Si Enys Men (qui signifie île de pierre en cornique) emprunte à l’esthétique des films de genre des années 70 et reprend les codes du film d’horreur, on ne peut pas vraiment en parler comme d’un film d’horreur classique. Le film se rapproche plutôt du genre du folk horror (ou horreur folklorique), un sous genre de l’horreur, souvent rattaché à des films comme The Wicker Man de Robin Hardy (1973) ou plus récemment Midsommar de Ari Aster (2019). Il est compliqué de trouver une définition bien précise du folk horror, mais on peut tenter d’en délimiter les contours pour mieux appréhender la manière dont Enys Men peut se rapprocher du genre. Le folk horror est caractérisé par une tendance des personnages à subir une forme d’isolement, un rapport à des traditions mystiques ou mythologiques (celtiques entres autres), une forte présence d’éléments naturels. Dans une tentative de définition du Irish Times on peut aussi lire que de « nombreuses œuvres folk horror tirent leur épouvante des actions et des croyances des protagonistes plutôt que d’éléments explicitement surnaturels ». Ainsi, si Enys Men ne fait pas à proprement parler peur, il se rapproche du folk horror précisément par la manière dont il lie la solitude du personnage principal désigné comme « la bénévole » à l’environnement à la fois gigantesque et hostile qui l’entoure et qu’elle étudie. En faisant apparaitre la pierre levée comme un élément récurrent et central du film, Jenkin évoque aussitôt des légendes celtiques et ancre le film dans la culture des Cornouailles.
LA NOTION DU TEMPS DANS ENYS MEN
Le rapport au temps, la perte de la notion du temps liée à la solitude du personnage principal devient dans Enys Men un élément central, source du dérèglement du film et de son basculement vers une forme d’inquiétante étrangeté.
Extrait du Q&A réalisé à l’occasion de la projection d’Enys Men à la Quinzaine des Réalisateurs le 20 mai 2022 avec Mark Jenkin et Mary Woodvine :
MJ : Une de mes plus grandes peurs, c’est l’idée que le temps n’ait plus vraiment de sens.
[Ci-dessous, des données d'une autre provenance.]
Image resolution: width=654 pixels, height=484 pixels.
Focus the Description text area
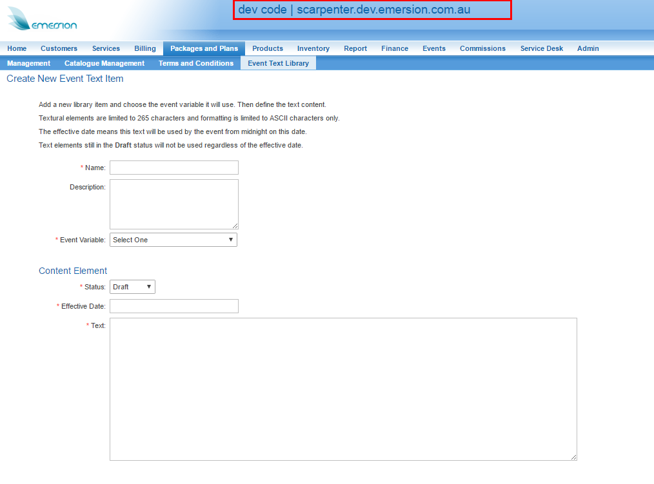(x=174, y=204)
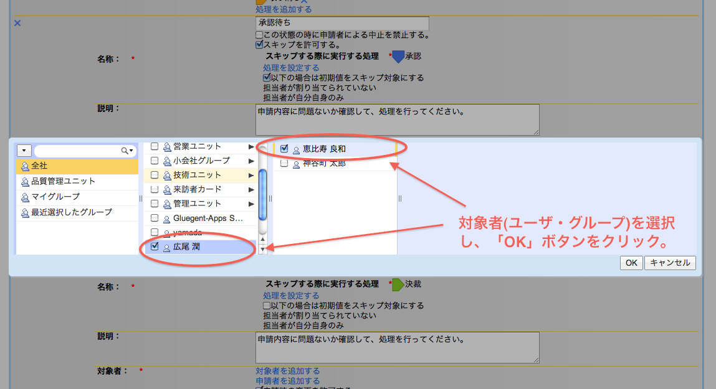Image resolution: width=716 pixels, height=389 pixels.
Task: Select 来訪者カード in the group list
Action: coord(197,189)
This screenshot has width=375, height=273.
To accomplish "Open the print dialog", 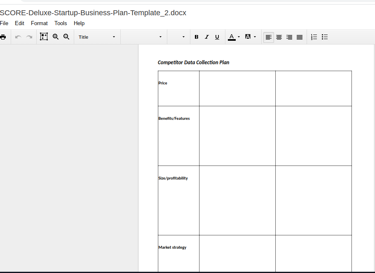I will (4, 37).
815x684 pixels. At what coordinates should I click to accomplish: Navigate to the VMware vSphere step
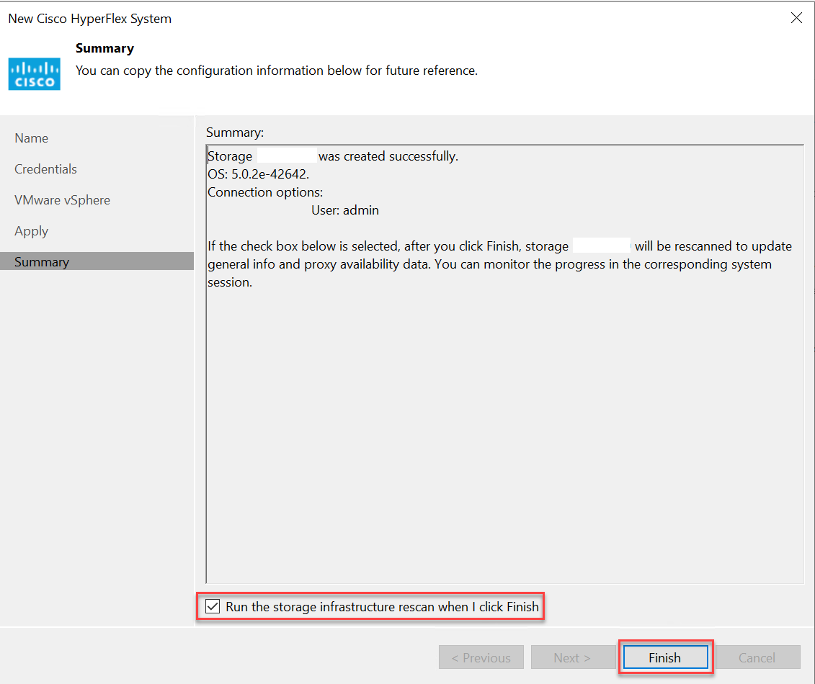62,199
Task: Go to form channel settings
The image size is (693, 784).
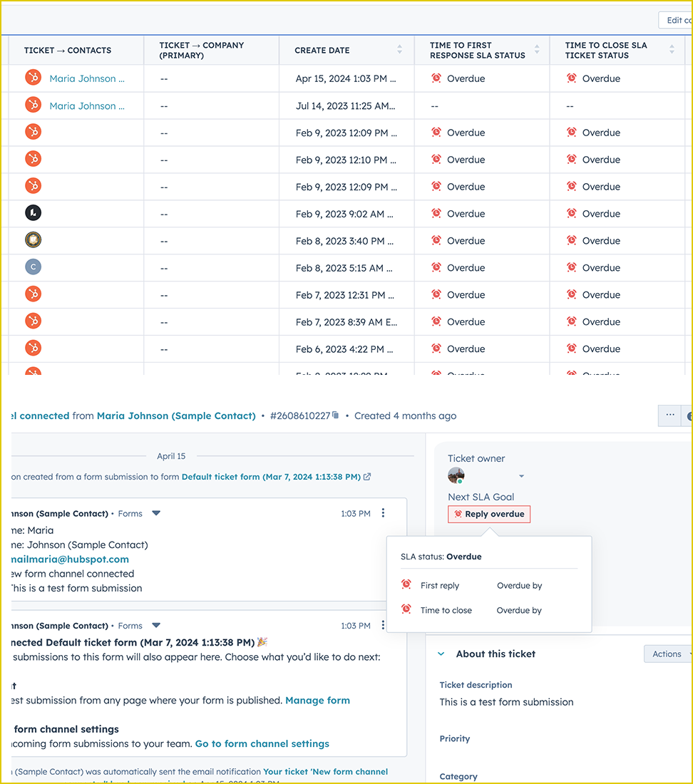Action: point(262,743)
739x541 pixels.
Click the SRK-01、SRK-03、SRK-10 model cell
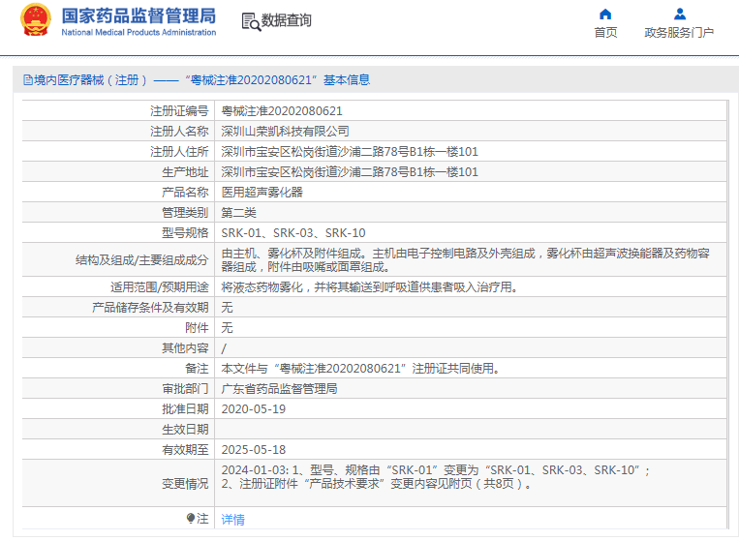pyautogui.click(x=293, y=233)
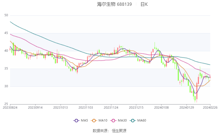Click the 20240226 date axis label
Image resolution: width=219 pixels, height=133 pixels.
(210, 108)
Je pense qu’en tant qu’humain on peut supporter énormément de choses en sachant que le soleil se couche tous les soirs et se lève tous les matins. Et on a d’ailleurs vu ces deux dernières années que l’on pouvait traverser beaucoup de choses tant que l’on a ce type de repères tandis que si le temps se met à vriller c’est peut-être pour moi là ce qu’il y a de plus horrifique ; c’est ça que j’ai eu envie de porter à l’écran.
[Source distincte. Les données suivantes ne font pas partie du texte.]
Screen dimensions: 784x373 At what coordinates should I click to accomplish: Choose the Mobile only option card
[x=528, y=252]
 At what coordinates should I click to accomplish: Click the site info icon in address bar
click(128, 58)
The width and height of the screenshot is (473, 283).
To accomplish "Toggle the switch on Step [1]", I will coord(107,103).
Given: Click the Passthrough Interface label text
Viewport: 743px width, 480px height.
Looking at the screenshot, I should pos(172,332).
Le temps est effectivement très important chez vous : il y a à la fois l’époque à laquelle on se situe, avril 1973, puis il y a ces allers-retours temporels. On voit les enfants qui chantent des chants traditionnels corniques, les mineurs et puis cette référence à l’avenir avec ce personnage de Mary, pourriez-vous parler de la conception duelle du temps chez vous ?
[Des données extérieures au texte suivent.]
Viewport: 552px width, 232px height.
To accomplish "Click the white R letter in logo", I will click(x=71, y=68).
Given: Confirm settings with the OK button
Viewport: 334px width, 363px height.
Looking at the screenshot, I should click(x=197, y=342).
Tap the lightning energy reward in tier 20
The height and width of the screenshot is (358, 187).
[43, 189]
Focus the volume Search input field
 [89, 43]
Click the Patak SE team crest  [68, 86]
MJ : Oui cela commence en 1973, ou on pourrait croire que cela se passe en 1973. C’est ce que j’adore dans les films : on peut faire ces sauts dans l’espace et le temps d’une manière qui est en fait impossible dans la réalité et c’est ce qui fait du cinéma la plus grande création humaine à ce jour. Il a ce potentiel de reproduire notre part de conscient mais aussi d’inconscient ainsi que nos rêves de manière très simple et accessible. J’aime bien l’idée que le film peut se passer n’importe quand sauf dans le présent. Il y a ce système de bonds dans le temps avec des scènes qui semblent être des prémonitions d’actions qui pourraient se produire quelques minutes ou quelques jours plus tard, mais on passe ensuite à des scènes qui se déroulent au présent et c’est en quelques sortes à ce moment que le film se déroule. Pour moi cela reste un film contemporain parce que l’on passe notre temps à faire des références au passé et à se projeter vers l’avenir mais en réalité tout ce que nous avons, c’est le moment présent. C’est extraordinaire d’avoir ce potentiel mais c’est aussi une grande source d’angoisse et c’est ce qui nous fait perdre la tête. Et nous avons la possibilité d’essayer de faire transparaitre ce phénomène à l’écran !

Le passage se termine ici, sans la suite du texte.